Vol. 13 No. 2 
August, 2007 
Roots and branches


Tante Tina:  A Heart for the Poor and Needy
by John Dick

For more than twenty years, Tina (Martens) Friesen sews stitch by stitch, one blanket after another for families all over the world suffering war, hunger and poverty.

Tina was born in 1924 in Alexanderfeld, Russia.  When she was six years old, her parents emigrated to Paraguay with their five children (one child had died in Russia.)  After a long passage by ship and then ox cart, the family arrived in Fernheim where they settled.  Here, Tina grew up on the family farm which produced cotton, beans and nuts.  Life was not easy due to the extreme heat and hard work.

In 1969, Tina married Jacob Friesen .  Ten years later, she and her husband immigrated to Canada to join other family members who had moved there previously.
After living for a year in Vancouver, they moved to Abbotsford and attended Clearbrook MB, where Tina joined the ladies’ sewing circle.

In 1986, after her husband retired, Tina devoted her time to sewing blankets for MCC.  Her desire is to help people living under harsh conditions and to do something for God simultaneously.  Each year, for the past twenty years, Tina and the seven women who make up the ‘Maranatha’ ladies group, have sewn 1,500 blankets.  Moreover, Tina sews another 500 blankets and covers each year on her own!

In 1999, Tina was introduced to a young German volunteer working with MCC in Clearbrook, who was picking up some blankets Tina had sewn.  Soon there was an ongoing connection between Tina and the German volunteers in the area.  She invites them to dinner, bakes cakes for them, and fixes their clothes.  The volunteers help with making blankets or do other chores.  This summer, Tina travelled to Germany to visit the volunteers she’d befriended in Canada.

Tina is now 83 years old, but is still highly motivated to keep making blankets and help people in need.  How long will she keep doing this?  “As long as I am in good health!” she says

John (Johann) Dick’s family comes from Kirgizstan  and is now settled in Germany.  John has spent the past 6 months in Canada studying English where he has learned to know and appreciate ‘Tante Tina.’
 


A Quilt is a Blanket with a Heartbeat
by Helen Rose Pauls

When Katie Reimer heard that her old school chum, Agnes Sawatsky, was alive and well and living in the Chilliwack hopyards, she was overjoyed.  Katie had long mourned her childhood friend who she thought had perished in Stalin’s gulag. From her childhood, Katie remembered how Agnes had had the courage to hitch up the horses and wagon and ride down the village street on Sunday afternoons, or how she had walked across the bridge railing when no one was looking. They had shared the same school bench, until Katie’s family had left for a new life in Canada and Agnes’ family had stayed behind, eventually being sent to Siberia.

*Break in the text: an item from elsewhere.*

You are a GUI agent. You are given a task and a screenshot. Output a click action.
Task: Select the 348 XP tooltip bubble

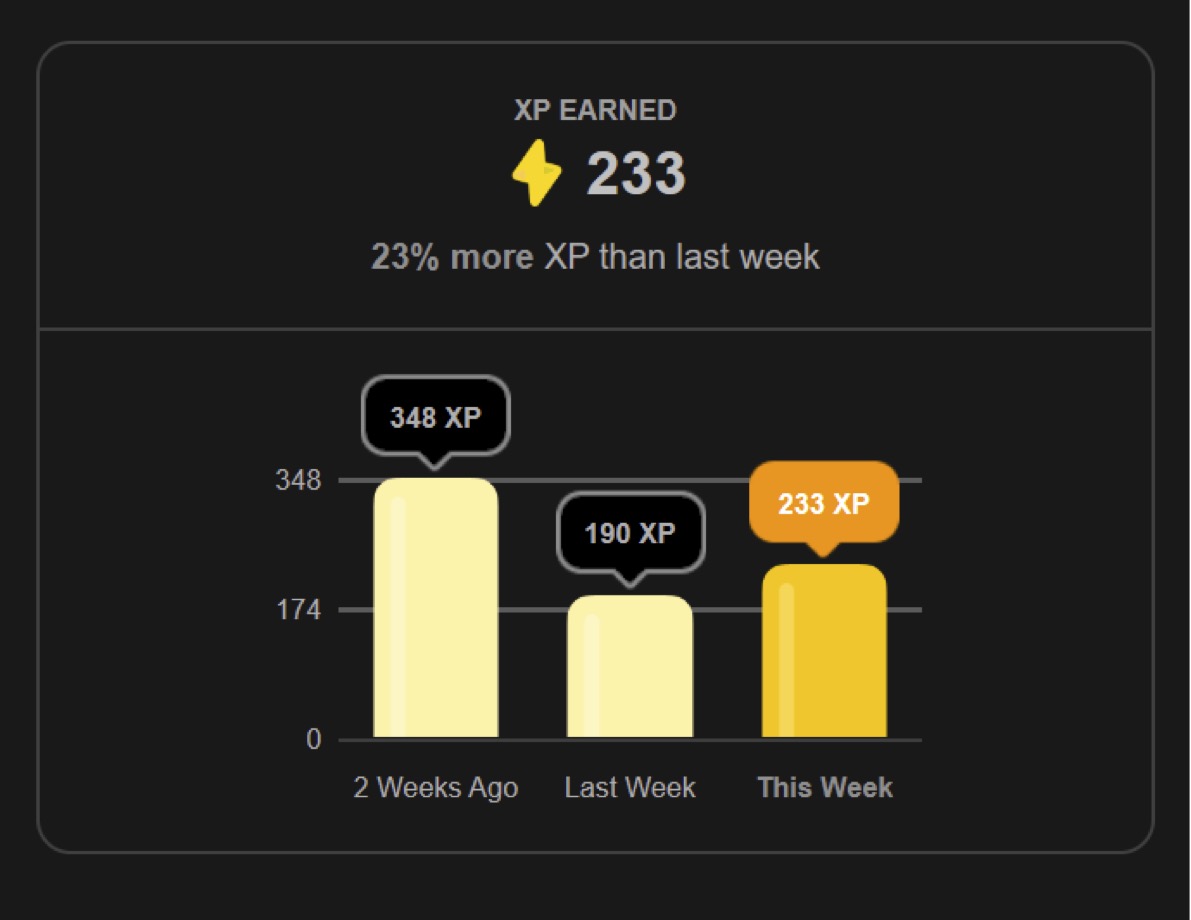point(435,417)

Now, twenty-four years later, Agnes, her husband and two children had arrived in Canada and were just across the Vedder River.  Katie could not wait to see her. She arranged for her husband to pick up Agnes’ family in the Model T and bring them back to Yarrow for Sunday lunch while she busily prepared a huge meal for these survivors of famine, prison, war, flight, and refugee camps.

A joyous reunion, a sumptuous meal and a too-short visit led to many more Sunday noon feasts together as Katie’s family shared her bountiful table with guests who finally could eat until they were full. Katie’s husband took Agnes along to Vancouver to the Old Church thrift store to purchase clothes to remake for the children when he went to the big city to get steel for his blacksmithing shop. And Katie gave Agnes a quilt, artfully made with strips of useable fabric from the less-worn parts of old woolen suit pants and skirts, to ease the chill in the uninsulated hop yard shack; a gift from those who had very little, to those who had even less.